Task statement => In the records below, find the line containing "Click the scissors" and the line containing "Screen dimensions: 840x633". Give again exactly those lines and every line between them, omitting the pictures.

Data under study =>
- - - - - - -
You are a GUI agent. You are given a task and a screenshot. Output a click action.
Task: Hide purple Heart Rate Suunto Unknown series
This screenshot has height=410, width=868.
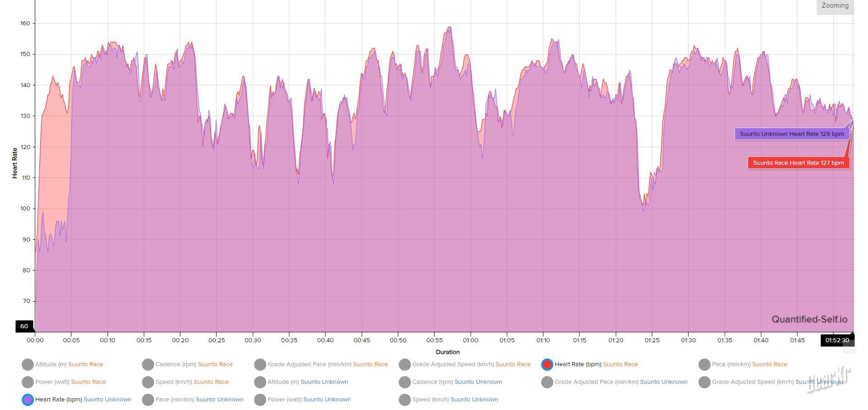coord(28,400)
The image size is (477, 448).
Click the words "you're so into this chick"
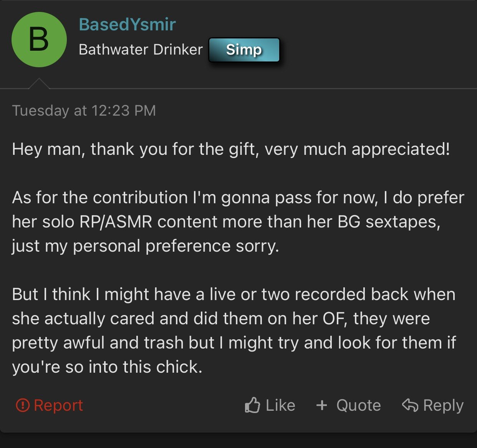[105, 367]
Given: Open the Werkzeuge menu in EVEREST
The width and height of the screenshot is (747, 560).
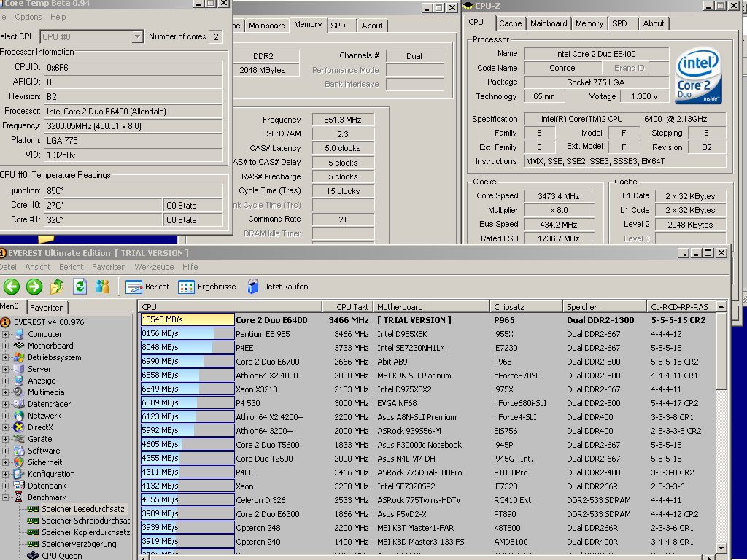Looking at the screenshot, I should 154,267.
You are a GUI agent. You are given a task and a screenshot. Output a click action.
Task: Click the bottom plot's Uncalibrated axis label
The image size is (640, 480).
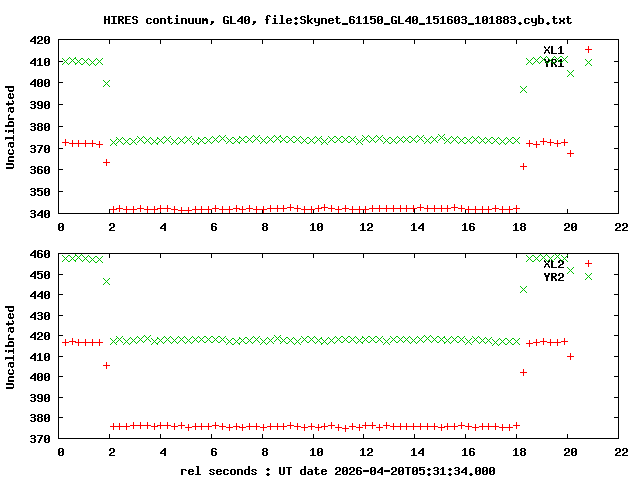click(11, 341)
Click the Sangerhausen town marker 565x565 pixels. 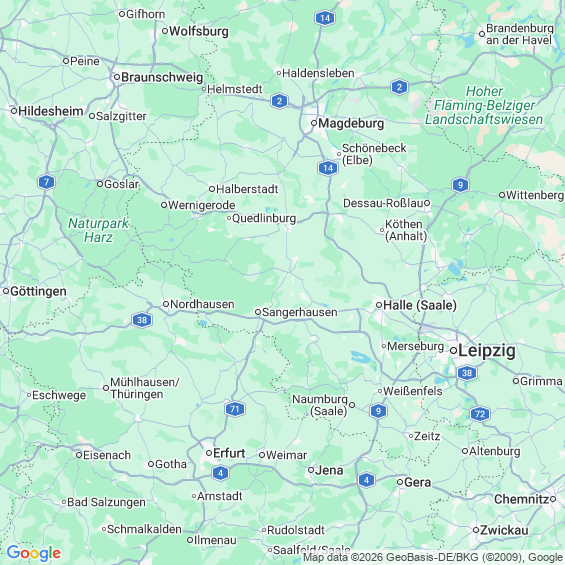pos(258,312)
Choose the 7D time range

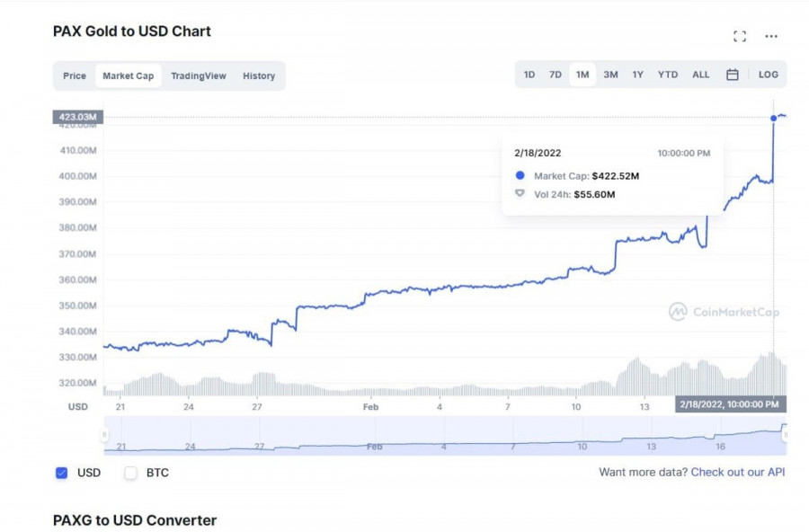pyautogui.click(x=556, y=75)
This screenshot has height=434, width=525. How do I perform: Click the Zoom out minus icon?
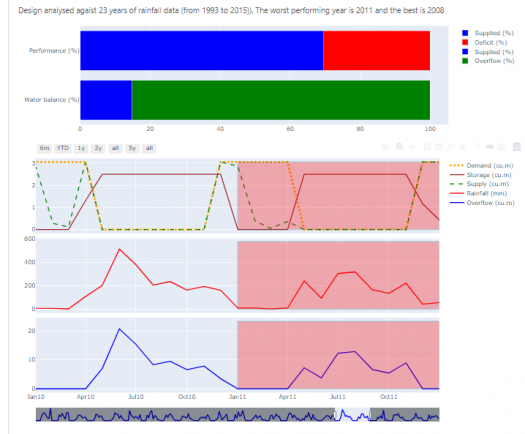tap(439, 147)
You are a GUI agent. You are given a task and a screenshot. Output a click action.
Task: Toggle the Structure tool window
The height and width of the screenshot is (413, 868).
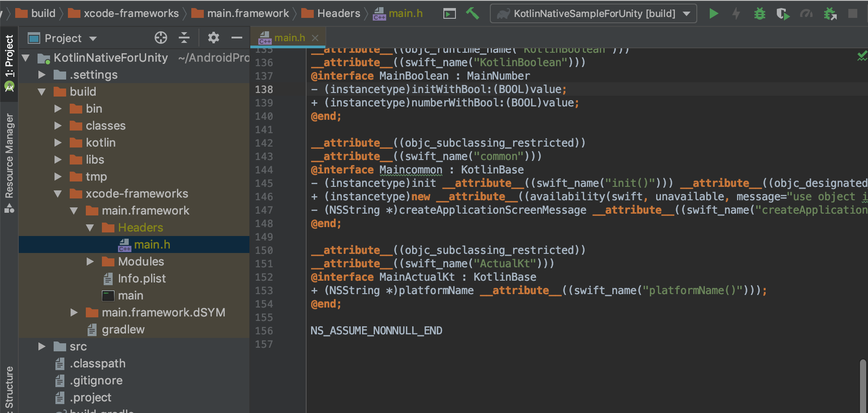click(9, 387)
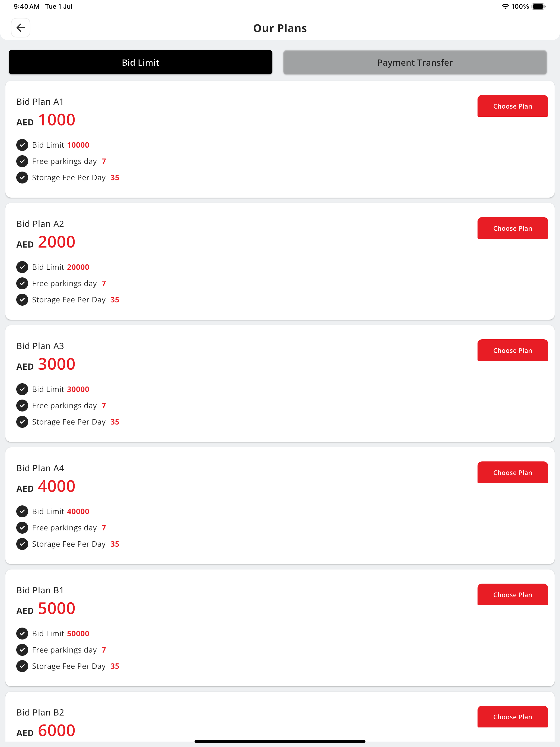Screen dimensions: 560x747
Task: Click checkmark icon beside Bid Limit 30000
Action: point(22,389)
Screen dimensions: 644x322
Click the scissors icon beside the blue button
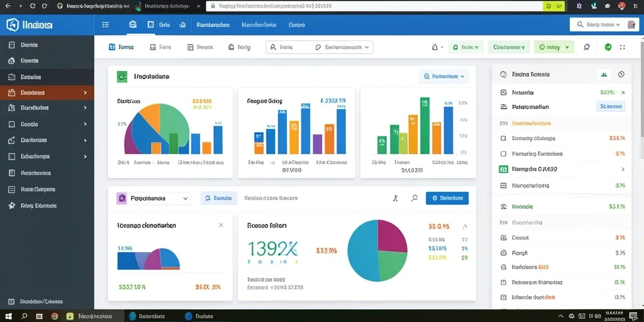click(x=396, y=198)
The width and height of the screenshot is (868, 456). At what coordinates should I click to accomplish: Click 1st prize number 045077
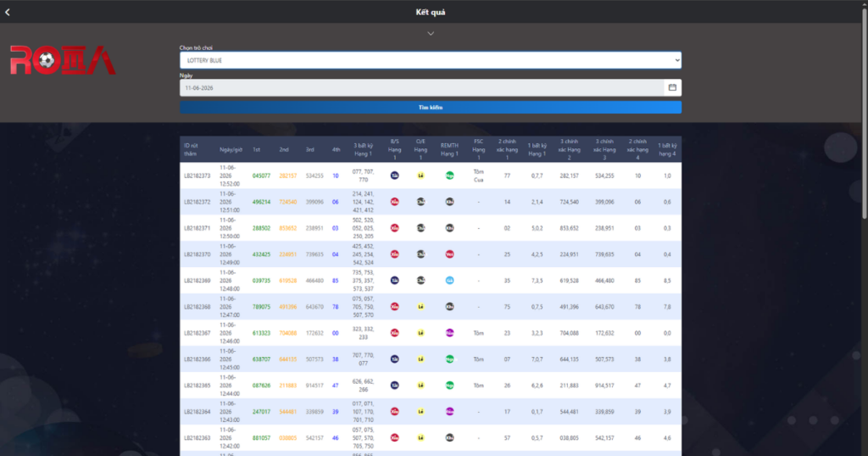(261, 175)
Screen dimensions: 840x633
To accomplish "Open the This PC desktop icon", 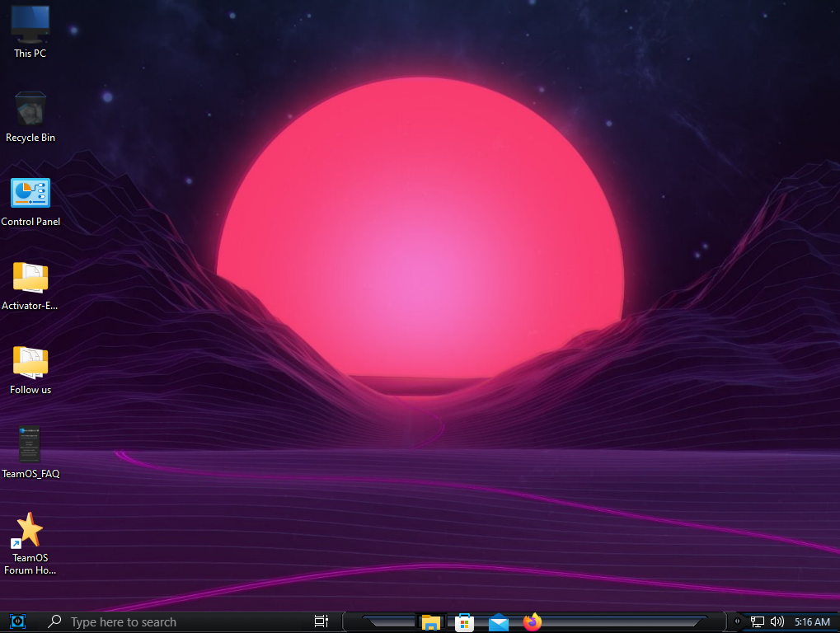I will 31,25.
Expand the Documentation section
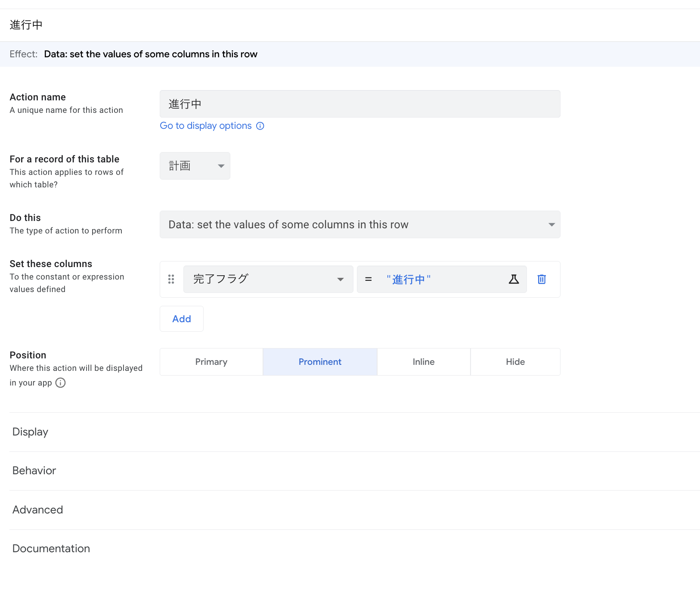700x597 pixels. (x=51, y=549)
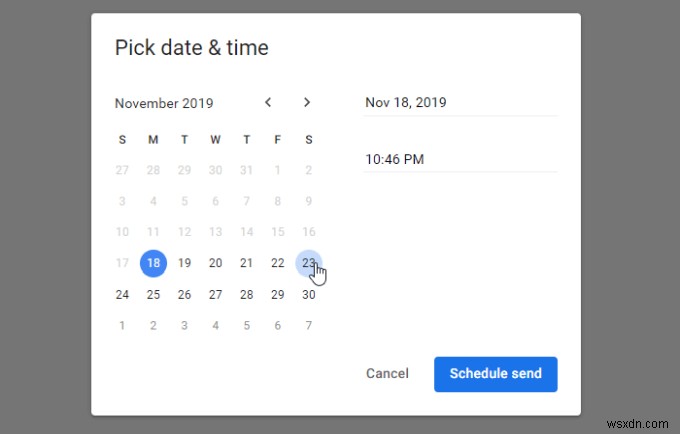Viewport: 680px width, 434px height.
Task: Select Monday November 25
Action: point(153,294)
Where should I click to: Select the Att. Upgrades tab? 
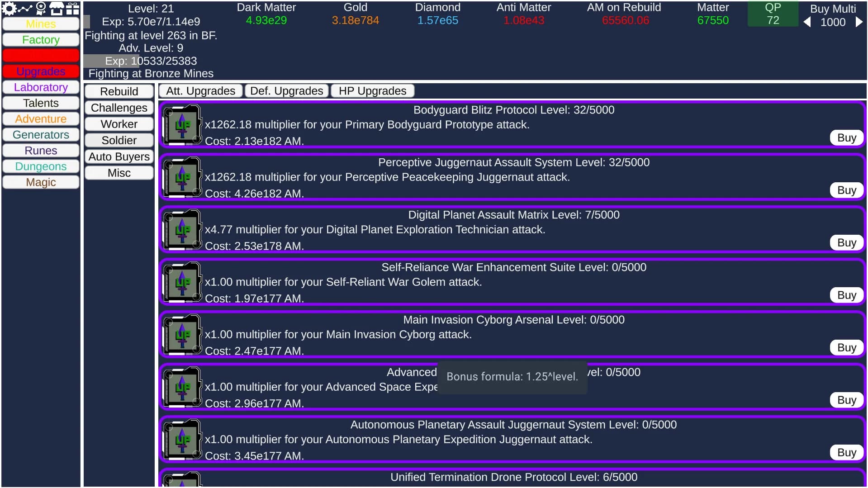click(x=201, y=91)
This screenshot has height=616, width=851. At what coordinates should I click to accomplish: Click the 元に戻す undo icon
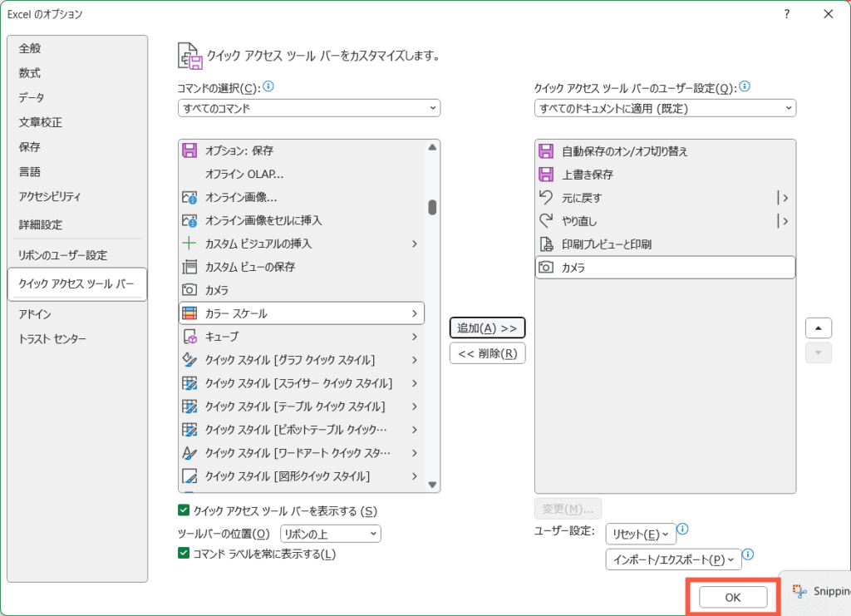tap(546, 198)
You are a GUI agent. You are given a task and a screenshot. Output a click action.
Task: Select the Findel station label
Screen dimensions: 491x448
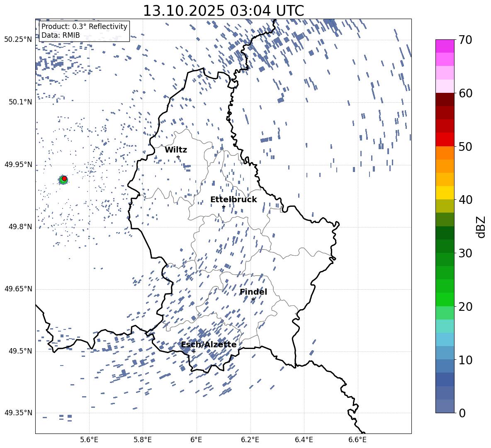tap(253, 292)
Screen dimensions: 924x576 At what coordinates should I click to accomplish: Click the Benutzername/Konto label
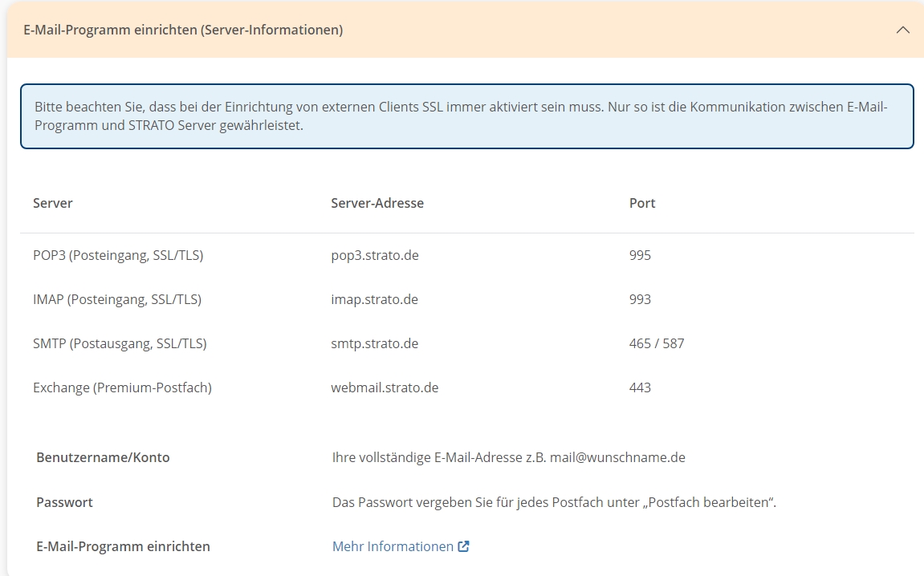tap(103, 457)

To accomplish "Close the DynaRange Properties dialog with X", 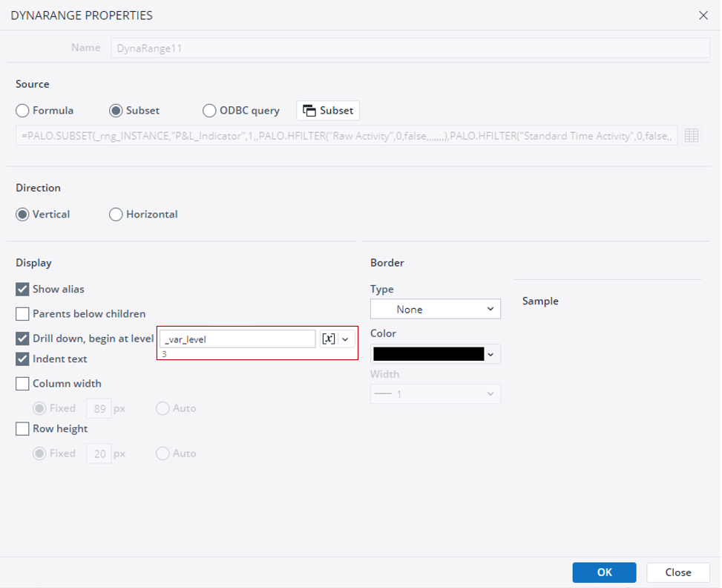I will click(x=703, y=15).
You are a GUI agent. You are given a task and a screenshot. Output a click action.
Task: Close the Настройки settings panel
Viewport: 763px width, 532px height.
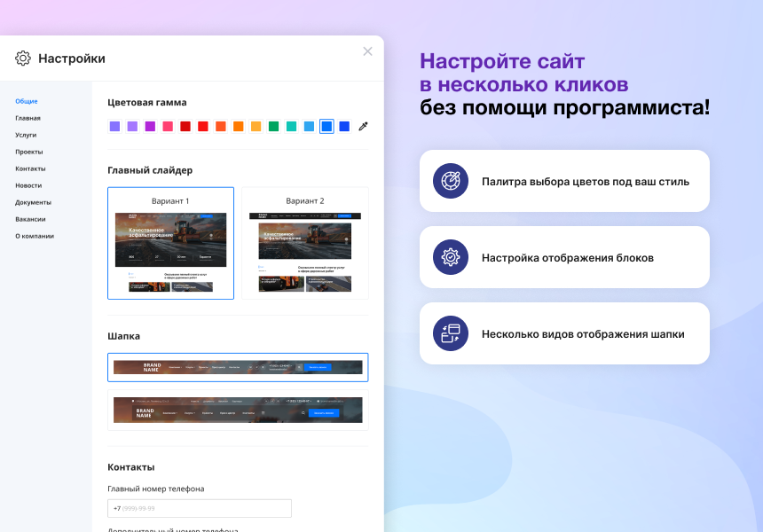tap(367, 51)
- - - - - - -
Answer space =>
Click the scissors icon beside the blue button
click(x=396, y=198)
The width and height of the screenshot is (868, 456). At what coordinates should I click to accomplish: Click 1st prize number 045077
(261, 175)
Screen dimensions: 840x633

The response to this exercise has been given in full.